– Дуболес, а ты не устал? Мы вон с ног валимся, а ты с чего-нибудь валишься или просто не обращаешь ни на что внимания? – поинтересовался я, только сейчас подумав о том, что о чувствах и силах Дуболеса мы ни разу не побеспокоились.
– Я трачу столько сил, сколько могу потратить на данный момент, так что перетрудиться у меня никак не получится. Только гибель моих друзей сильно влияет на мое, как это у вас говорят, душевное здоровье. Вчера гибли молодые, только что выращенные деревья, а сегодня гибли старые, умудренные жизненным опытом растения. Птицы почти все спаслись, но вот животным и насекомым досталось очень сильно. Мне очень горько и грустно. Еще парочка таких дней, и я точно перейду в наступление, а уж тогда будь что будет.
– Я слышал, что на пожарищах хорошо растут новые деревья, или это неправда? – спросил я.

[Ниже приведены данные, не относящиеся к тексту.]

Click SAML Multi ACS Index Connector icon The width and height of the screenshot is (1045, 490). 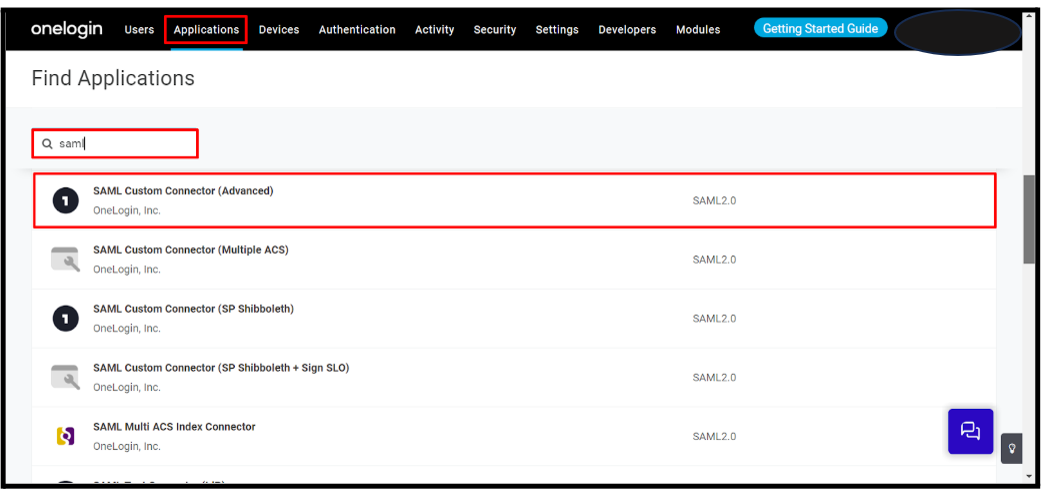pos(65,436)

– Да, это так. Если лес не будут трогать, то за неделю я восстановлю все попорченные участки. Жаль только, что старых друзей уже не вернуть. Это для вас деревья на одно лицо, но для меня они все разные, у каждого есть своя индивидуальность, свои мысли, свои устремления в будущее. А теперь у них этого будущего нет, – ответил Дуболес.
– А деревья мыслят? – Мне всегда было интересно знать, как думают другие существа, которые не являются людьми (но я не имею в виду нелюдей).

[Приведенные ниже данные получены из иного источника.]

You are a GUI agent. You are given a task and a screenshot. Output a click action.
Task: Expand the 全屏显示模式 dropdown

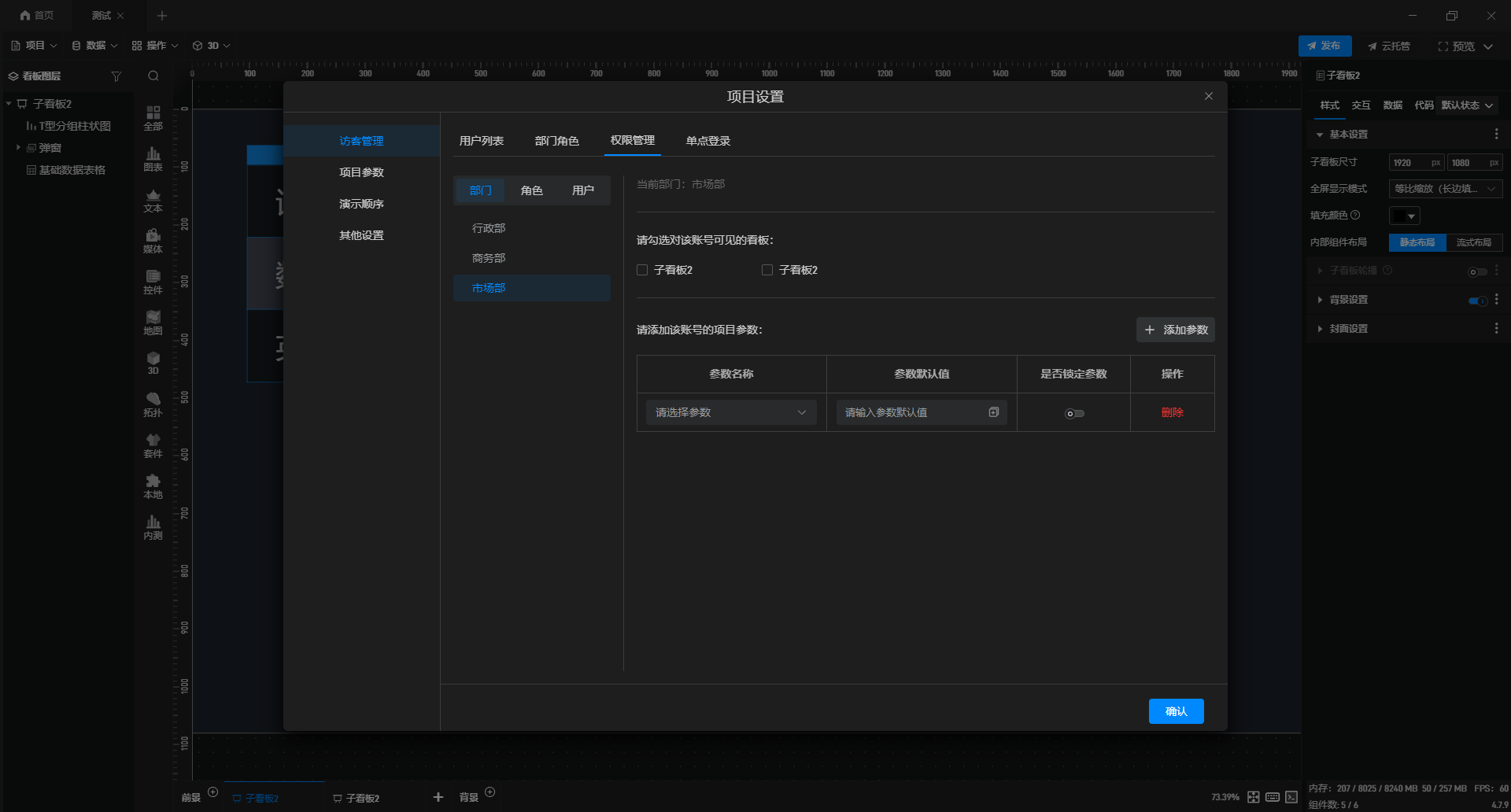tap(1446, 189)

– Конечно, только, наверно, это не совсем правильное слово. Это люди и животные мыслят, а деревья ощущают. Ощущают все то, что близко, все то, что далеко, что на них воздействует и что нет, ощущают будущее и прошлое. Ощущение – это наиболее близкое слово, которое сейчас приходит мне на ум. Вы уж не обижайтесь, но объяснять всякие межвидовые премудрости очень тяжело. Мне трудно объяснить вам, как у них все устроено, но и не менее трудно объяснить им, как у вас все устроено. Я, конечно, пытаюсь, но, как вижу, получается весьма приблизительно. В вашем словаре не хватает словарного запаса, а в языке деревьев не хватает ощущательного запаса. Вот такие вот дела. – Дуболес сразу как-то замялся, соображая, что бы еще можно было сказать этим двум балбесам (то есть нам).

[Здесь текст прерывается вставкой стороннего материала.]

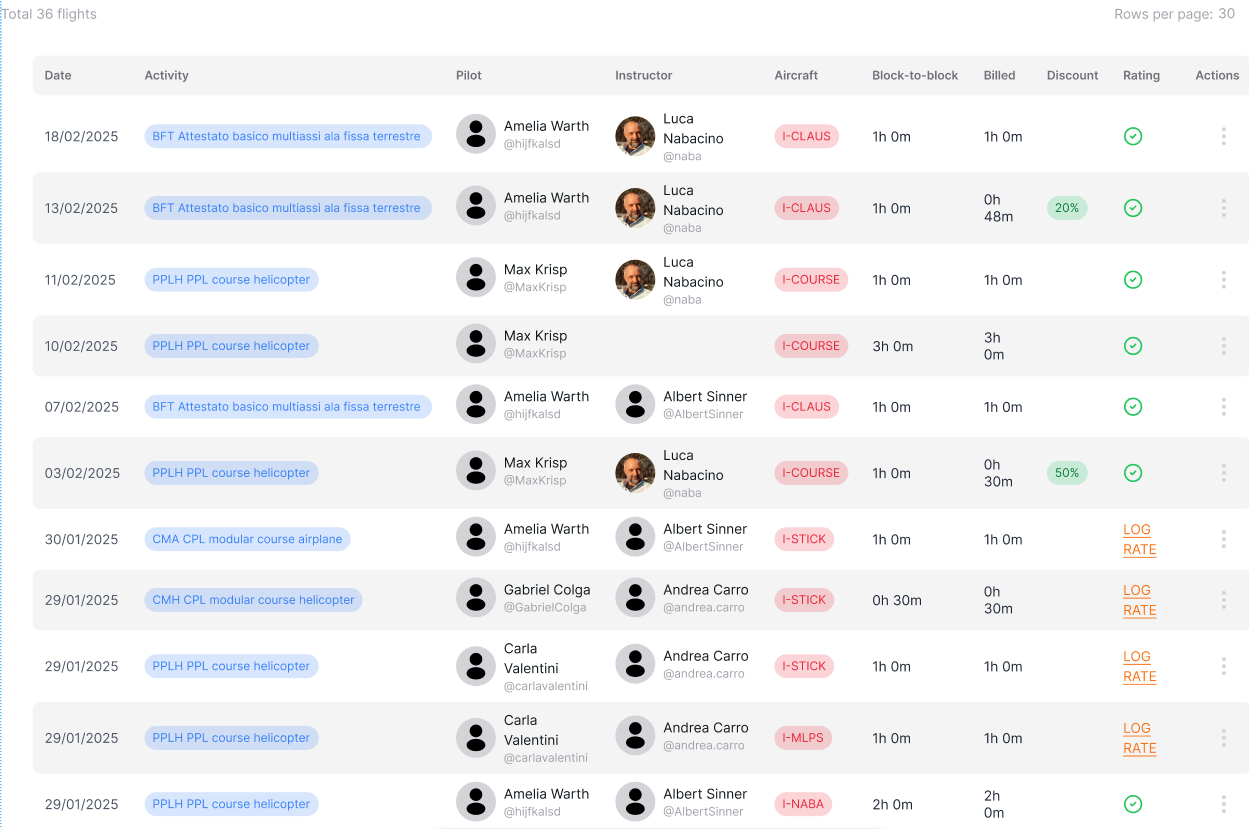
Task: Click the CMA CPL modular course airplane tag
Action: coord(247,539)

– Ты все хорошо объясняешь, просто жизнь слишком сложная штука, чтобы ее можно было так легко объяснить, тем более тем, кто с ней сталкивался лишь понаслышке, – махнул я рукой и снова обратил внимание на карту. – Сегодня снова я пойду. – Эти слова уже обращались к Ратибору (хотя и к Дуболесу тоже). – Ведь репортеры меня уже видели, а тебя нет. Не стоит сразу раскрывать карты, показывая, что нас больше чем один.
– Больше чем один экземпляр? – поддержал шутку (или немного поиздевался) Ратибор. – Иди, иди. Если что, я тебя прикрою.
– Правильнее было бы сказать «лети, лети», но и так неплохо, – пробубнил я про себя. – Запускай, Махмуд!
– Эта фраза что-то обозначает? – Недоумение Дуболеса отразилось на его движениях, замерших на полпути.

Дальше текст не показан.